Wednesday, December 14, 2005

ACCIDENTS

ACCIDENTS


In the middle of October one of the dairy project's drivers had an accident on his way to Santa Cruz to make a delivery.  He had set out about 3:30a.m. and at Entre Ríos, some 70 Kms. away (It was dark, naturally),  a drunk cyclist came out of a "night-club".  A bus and a van were following close behind the lorry so he could not brake or they would have run into him.  He swerved into the ditch but still did not avoid the cyclist who was thrown up on to the bonnet, hit the windscreen which broke, and then fell into the ditch.  The serious part is that the driver did not stop - he drove on to Santa Cruz. When he called from there he was not sure whether the cyclist was dead or not.
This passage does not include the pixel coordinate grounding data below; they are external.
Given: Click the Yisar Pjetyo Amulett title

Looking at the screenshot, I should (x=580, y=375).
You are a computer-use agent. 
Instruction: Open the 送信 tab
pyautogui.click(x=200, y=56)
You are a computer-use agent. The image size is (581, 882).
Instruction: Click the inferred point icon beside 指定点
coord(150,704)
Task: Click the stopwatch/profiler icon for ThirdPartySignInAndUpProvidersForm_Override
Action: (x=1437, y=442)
When Robert heard this he was furious, and when the fellow came back from Santa Cruz he was dismisssed immediately.  René, the manager of the dairy, and Wilfredo, the production manager, went on a recce to Entre Ríos to find out exactly what the situation was.  They went to the police with the pretext that a person from the place had been contracted to do an inventory at the dairy and had absconded with the key to the cold store, which is why they were trying to track him down.  Did the police know of anyone of that name (an invented one, of course).  No, they did not.  Had there been any accidents recently - maybe that is why he had not come back to work.  Yes, there had been.  Last night.  A fellow on a bicycle had been hit and was in the hospital.  His boss was paying the medical bill.  Lucky that it must have been a small car because if it had been a truck he would be dead!  (Just goes to show how alcohol relaxes the muscles making drunks less prone to breaking bones).

Reprehensible behaviour to run off like that after an accident.  And it is.  However, things are not so clear-cut as they appear in the context of the first world.  If he had stopped, the police would have put him straight in jail and he would have stayed there for an age until (if ever) his case came up for trial.  Meanwhile the police would be trying to extract bribes from him.

The lawyer who came to do some work for the UN (the nephew of the President) told us that standard practice among lorry drivers is to carry a crowbar or some similar implement.  If they have a serious accident, they get out and kill the victim, because it is better to have a dead person than one maimed for life.  If the person is dead the company can go to the family and pay them US$1,000 or so compensation and that keeps them happy.  However, if the person is injured and maimed the problem is not the victim or even the family.  It is the police.  They keep coming back demanding more and more money to keep quiet or else they will concoct evidence and have the person in jail for the rest of his life.  This minimum jail term is likely to be around 10 years for an accident.  


And jail conditions are not like they are in even the worst and most over-crowded jail in Europe.  According to a Human Rights report just out, overcrowding in the Cochabamba jail is of the ratio of 100:1.  There are 100 people in the space designed a hundred years or more ago for one person.  There are only two latrines and no showers for all the inmates and there are no kitchen facilities: the prisoner's family must bring food every day or bring parcels of ingredients which the prisoners cook for themselves in any corner they can find. If he has no family then he must buy food from the other prisoners so long as he has money to do so.  If not, then he dies of hunger and that, according to the report, is not such an uncommon occurrence.  The worst of it all is that 93% of the prisoners in the jail are still waiting for their cases to come up for trial and they have mostly been there for a minimum of 5 years.  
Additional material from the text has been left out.